Para pemuda saat itu juga memantapkan keyakinannya bahwa dasar persatuan Indonesia itu akan diperkuat dengan; kemauan, sejarah, Bahasa, hukum adat, pendidikan dan kepanduan. Hukum adat adalah satu dasar yang diyakini pemuda kala itu untuk memperkuat persatuan bangsa.
Di pihak lain, Presiden Joko Widodo dalam pidato perdananya pada pelantikan sebagai Presiden RI Periode 2019-2024, menekankan perlunya Omnibus Law untuk mengatasi ketidaksinkronan 72 Undang-undang yang menghambat kegiatan perdagangan, bisnis dan investasi di Indonesia.
Menarik untuk dianalisis perjalanan sejarah bangsa yang pada satu sisi menghendaki “hukum adat” dan di sisi lain Indonesia sedang memasuki Era Revolusi Industri 4.0, yang notabene dipengaruhi oleh sistem hukum kapitalis.
Akankah kita dapat memadukan kedua sistem hukum yang berbeda ini atau sistem hukum yang satu akan menyingkirkan sistem hukum yang lain, tulisan ini ingin mengajak kita untuk berdiskusi seraya berbagi pengetahuan.
Hukum Adat
Pilihan Hukum Adat untuk dijadikan alat pemersatu yang diputuskan dalam Kongres Pemuda Tahun 1928 itu, bukan tidak beralasan. Pengalaman sejarah, penjajahan bangsa ini diperkuat dengan pemberlakuan sistem hukum kolonial. Inilah salah satu alasan, mengapa Hukum Adat itu menjadi bahagian yang penting yang muncul sebagai isu yang dibahas dalam Kongres itu.
Upaya Pemerintah Belanda untuk memberlakukan Hukum Kolonial di wilayah jajahannya dirasakan pemuda sebagai gerakan kolonialisme, yang tidak hanya menjadi alat eksplorasi dan eksploitasi sumberdaya alam dan manusia, tetapi lebih jauh akan menghancurkan sendi-sendi ekonomi, kebudayaan, dan peradaban bangsa.
Salah satunya adalah dengan tujuan untuk membuka peluang yang lebar bagi masuknya modal swasta Eropa ke wilayah jajahan. Di samping itu untuk menekan berbagai pergerakan rakyat memperjuangkan kemerdekaan negerinya, melalui hukum (pidana) yang represif.
Salah satu upaya yang dilakukan Pemerintah Hindia Belanda ialah melalui penerapan azas konkordansi, yakni pemberlakuan beberapa bidang hukum besar yang berlaku di Negeri Belanda untuk diberlakukan juga di wilayah jajahannya yakni; Hukum Pidana, Hukum Perdata, Hukum Acara Perdata, dan Hukum Acara Pidana, Hukum Dagang dan lain-lain.

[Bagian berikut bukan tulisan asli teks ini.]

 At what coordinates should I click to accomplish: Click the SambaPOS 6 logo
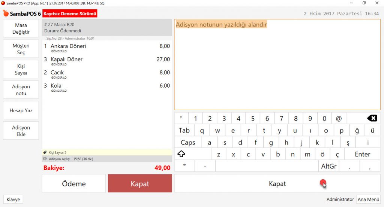22,13
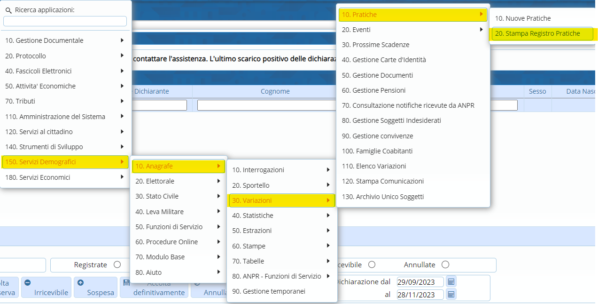The image size is (598, 304).
Task: Open calendar picker for Dichiarazione dal date
Action: coord(451,282)
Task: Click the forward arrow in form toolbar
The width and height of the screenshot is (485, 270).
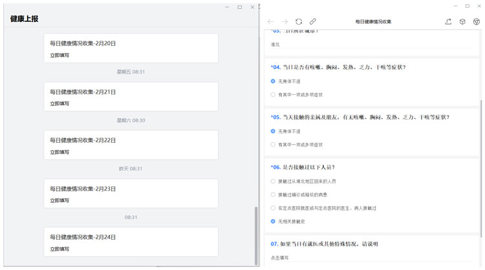Action: (285, 21)

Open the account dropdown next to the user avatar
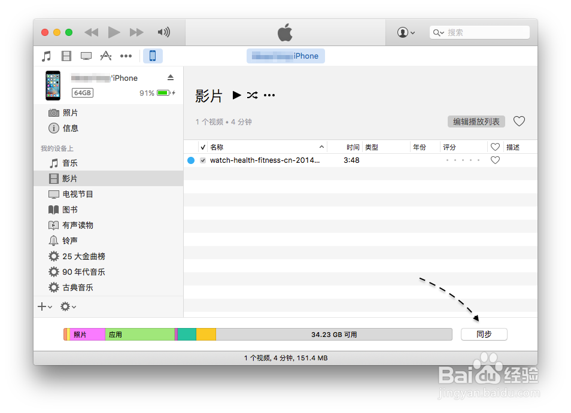coord(406,32)
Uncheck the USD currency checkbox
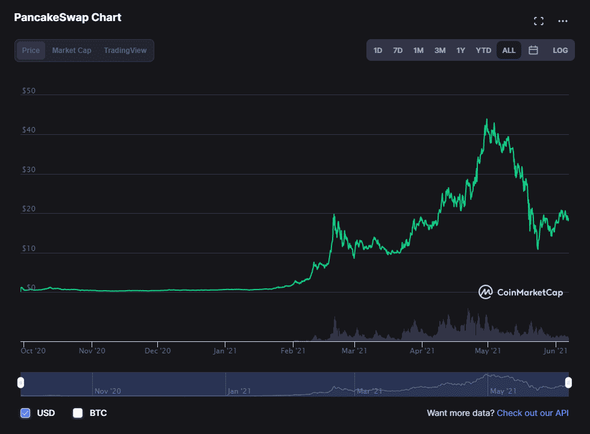This screenshot has height=434, width=590. click(25, 413)
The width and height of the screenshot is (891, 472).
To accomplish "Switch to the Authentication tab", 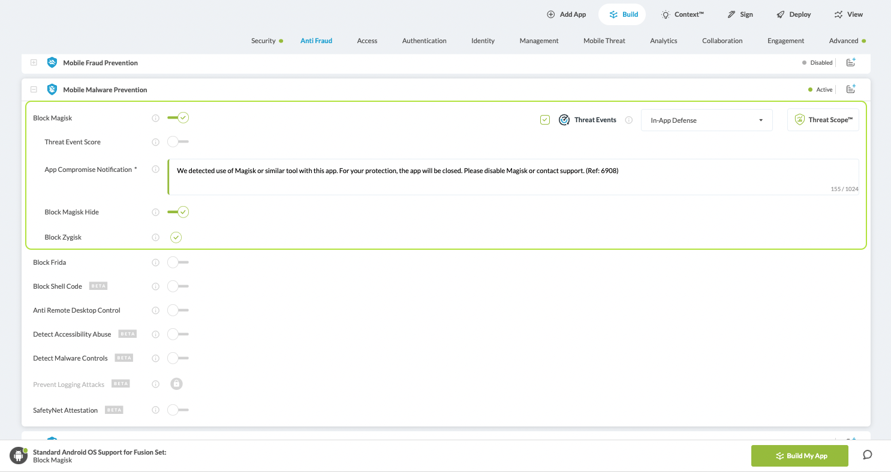I will pos(424,41).
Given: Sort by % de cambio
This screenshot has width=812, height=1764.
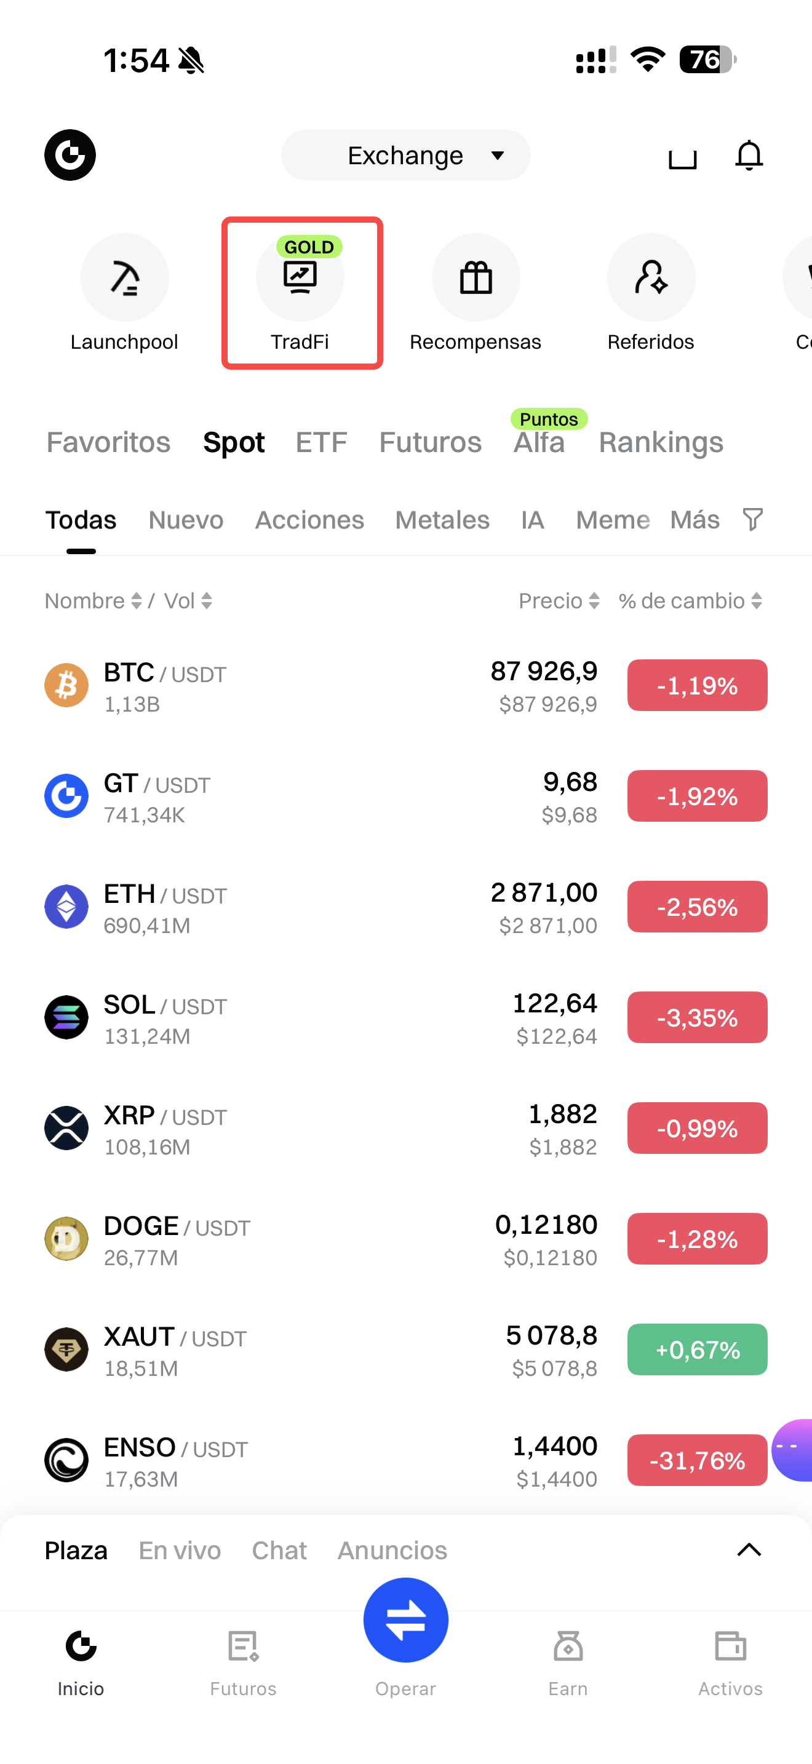Looking at the screenshot, I should (x=690, y=601).
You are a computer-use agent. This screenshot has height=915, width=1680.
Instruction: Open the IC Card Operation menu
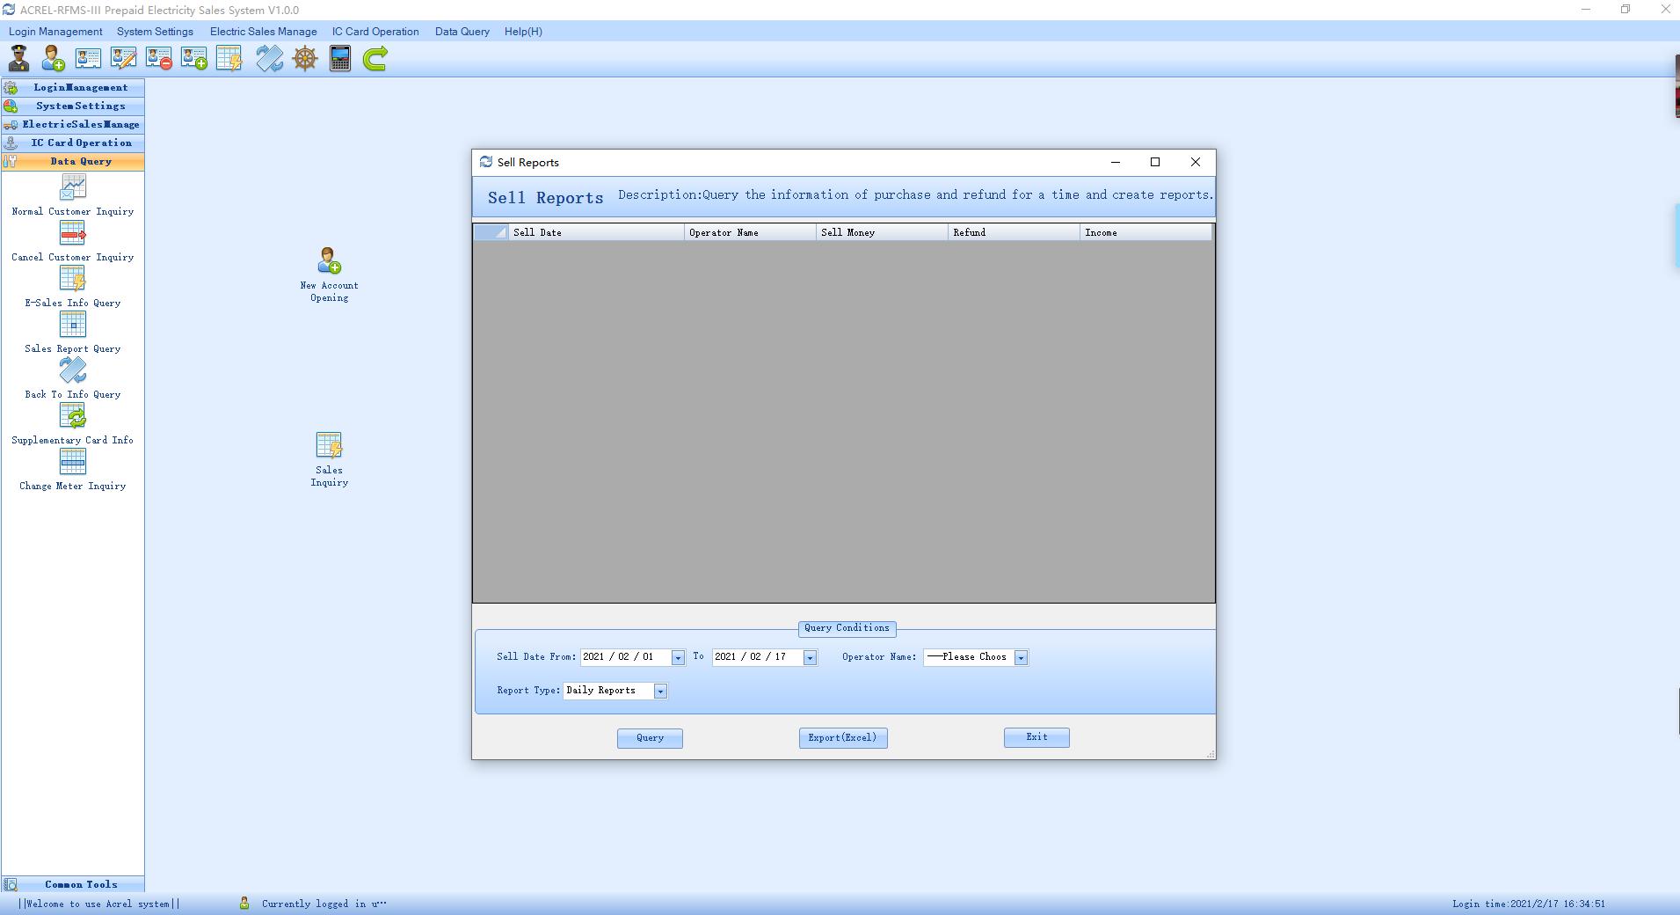pos(375,32)
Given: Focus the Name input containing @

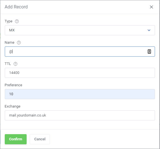Looking at the screenshot, I should coord(80,52).
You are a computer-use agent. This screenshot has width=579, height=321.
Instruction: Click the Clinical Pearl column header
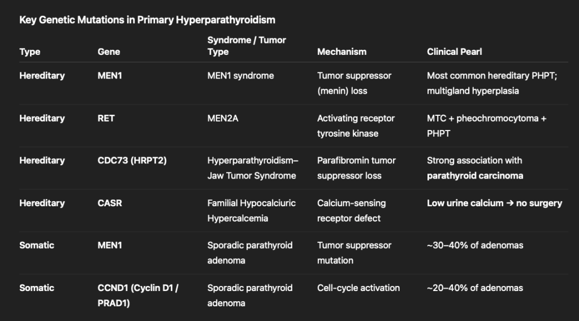(x=454, y=51)
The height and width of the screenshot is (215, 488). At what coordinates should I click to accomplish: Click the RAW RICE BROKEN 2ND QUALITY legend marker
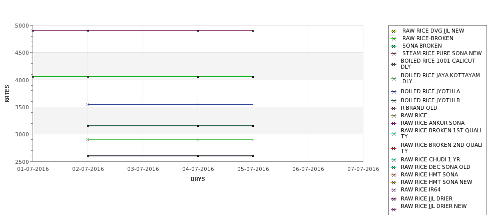[x=393, y=149]
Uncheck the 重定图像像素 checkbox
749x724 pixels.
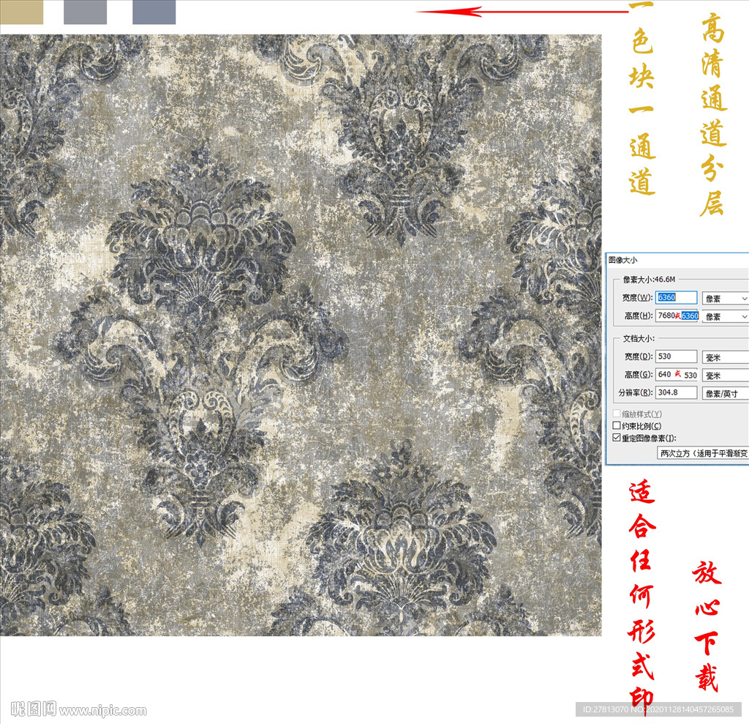tap(617, 438)
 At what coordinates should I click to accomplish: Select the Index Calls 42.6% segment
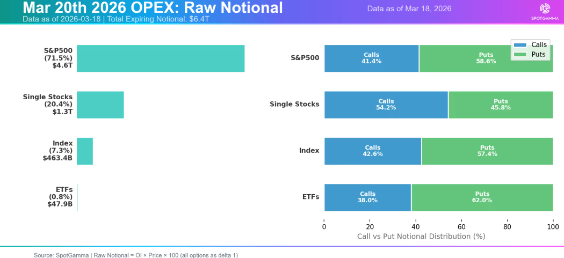pos(372,151)
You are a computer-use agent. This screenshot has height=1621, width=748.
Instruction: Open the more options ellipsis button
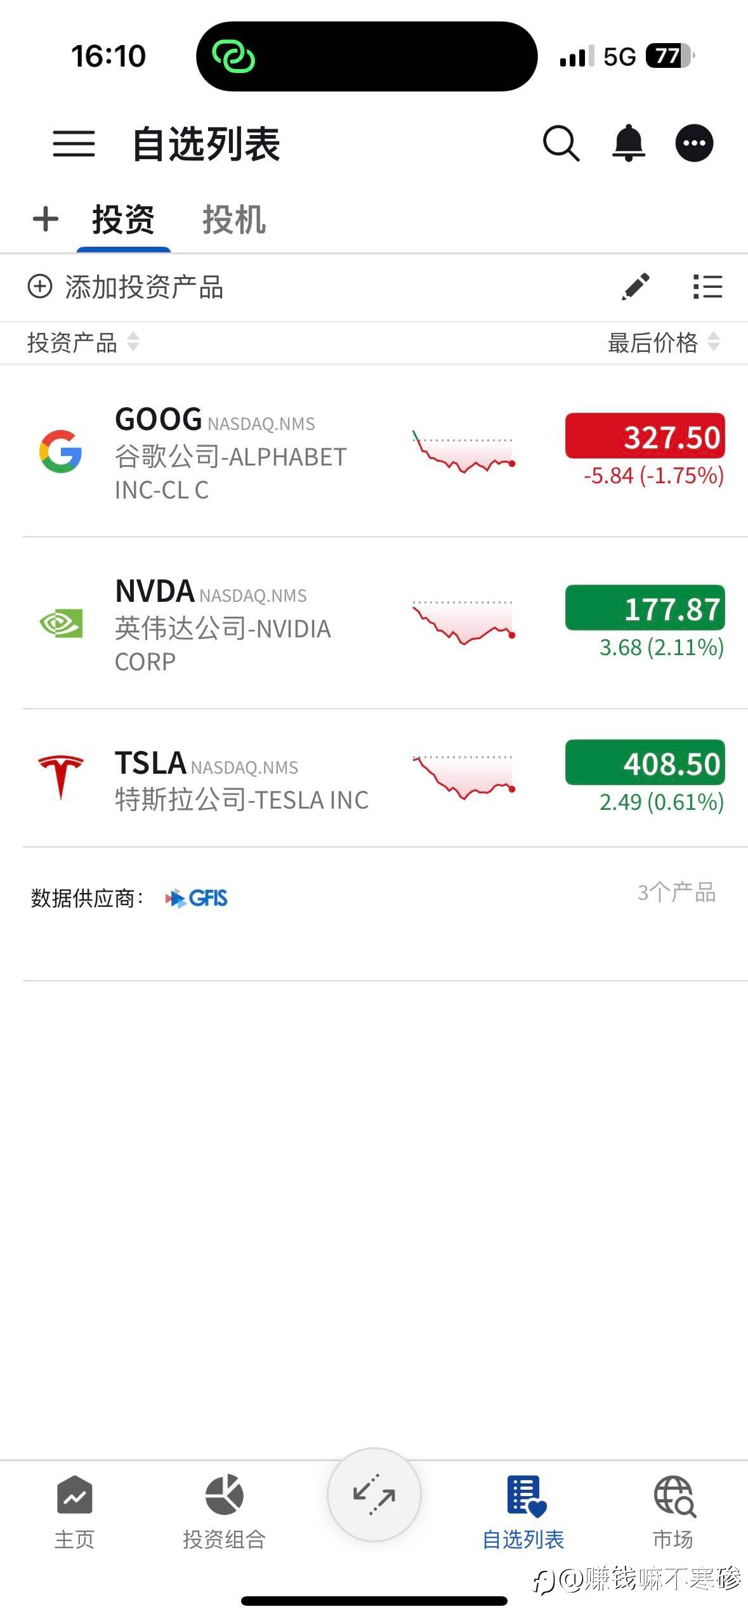[x=694, y=143]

Politik hukum yang mereka tempuh adalah melalui instrumen persamaan hak (gelijke steling), pernyataan berlaku (toepaslijk verklaring) dan tunduk sukarela ( vrijwillige onderwerping ) yang kesemuanya diberlakukan sebelum tahun 1928. Namun tidak mudah bagi Pemerintah Kolonial untuk menggantikan sistem Hukum yang sudah ada dan dianut oleh masyarakat Indonesia.
Kisah tentang itu, diawali dari para pejabat Eropa yang direkrut untuk mengisi jabatan dalam pemerintahan kolonial dan untuk itu perlu pendidikan secara khusus di berbagai kota di Belanda yaitu di Leiden. Delf dan Utrech yang sebahagian besar diajarkan mengenai hukum, bahasa, adat, kebiasaan dan lembaga-lembaga agama rakyat pribumi di daerah koloni.
Di ketiga kota yang beroperasi lembaga pendidikan itu, Leiden tercatat paling besar dan paling banyak berpengaruh karena Rijks Universiteit yang berkedudukan menjadi pusat pemikiran liberal yang menganut garis politik etis dalam menangani urusan koloni.
Akan tetapi secara mengejutkan Leiden ternyata tidak bisa sejalan dengan rencana orang-orang resmi pemerintahan untuk menjalankan politik hukum pemerintah Hindia Belanda dan di antara orang-orang yang menggagalkan upaya ini adalah Van Vollen Hoven dan Ter Haar.
Lewat kedua orang inilah akhirnya orang-orang pribumi di Indonesia memiliki hukumnya sendiri yang kemudian dikenal dengan Adat Rechts (Godien Stigwetten, Volkinstelingen en Gubreiken)atau hukum adat yang untuk pertama kalinya dipergunakan oleh Snouck Hurgronje dalam bukunya De Atjech Hers dan Het Gajo Land (Soetandyo Wignjosoebroto, 1994).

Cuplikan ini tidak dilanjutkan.